Tim was saying yesterday that he thinks the only really different thing about Arcadia is it being upper middle class. I almost completely disagree. Being able to drive down the street, and see almost all restaurant and store signs written in Chinese is not something that can happen in just any city in America. While I know that there are drugs/alcohol/parties and stuff in Arcadia, it is clearly not a cultural norm as it is elsewhere. It’s definitely not just about the drugs and stuff either; that’s just the most obvious example. Another pretty clear example is how much more aware people seem to be of national/political issues, topics which from my experience are rarely heard of in Arcadia.

The whole culture and atmosphere of Arcadia is just not the same as the rest of America. Think about it. How many Asian Arcadians do you know whose parents were born here? Almost everyone I know was either born in Asia, or had parents born in Asia. Off the top of my head, I can think of only one acquaintance of mine who has parents born here, fluent in English, and totally familiar with American culture. Yeah, there are nonasian people in Arcadia too, but as they are a minority, they visibly do not have that much influence over the overall atmosphere of Arcadia, a clearly Asian-dominated town.

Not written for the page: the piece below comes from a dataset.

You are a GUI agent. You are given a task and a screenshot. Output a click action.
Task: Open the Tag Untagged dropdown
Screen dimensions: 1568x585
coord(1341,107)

I know that you’re supposed to be “prideful” or whatever in your background and where you came from, but honestly, I am not. Like I said on skype, most of the time I have no problem fitting in, but when I think deeper, there are inherent differences because of how different of a place I grew up in. Some people are fine with remaining in the whole Asian/American-born Asian way of life, but that is not me. What happens in China/Hong Kong/Taiwan is no more relevant to me than what happens in France or Saudi Arabia. It’s not just that, I think that my whole mindset/philosophy/interest is more American than Asian.

I guess that I kind of wish I was born and raised in a “typical” American family. But I know that I wasn’t, and that I can’t change that. My dad has warned me plenty of times that it may be difficult to fit into mainstream American society because I will probably be looked at as closer to the FOB’s than to Americans. And even if people don’t consciously discriminate this way, I still have grown up my whole life in an environment not like  most people I will meet.

The other option is to just “embrace” my Asianess and just do what the path of a model Arcadian is. Go to a good school, study all day, get a fairly high paying job, marry an Asian girl, maybe have a kid, send the kid to an Arcadia-y school and continue the cycle. All while remaining contained in Asian interests, activities, and interactions. It’s a valid path, I guess, and it’s much easier, and may be more comfortable for some. But not for me. That’s not what I want to do.

That leaves me in stuck, in between two cultures, one that I would like to be a part of, but can never totally be in, and one that I wish to leave behind, but may never be escapable. And I don’t think that the Middle Way is the best path to take in this case. To forever be torn apart, in what might be described as isolation. That may be one of my biggest fears.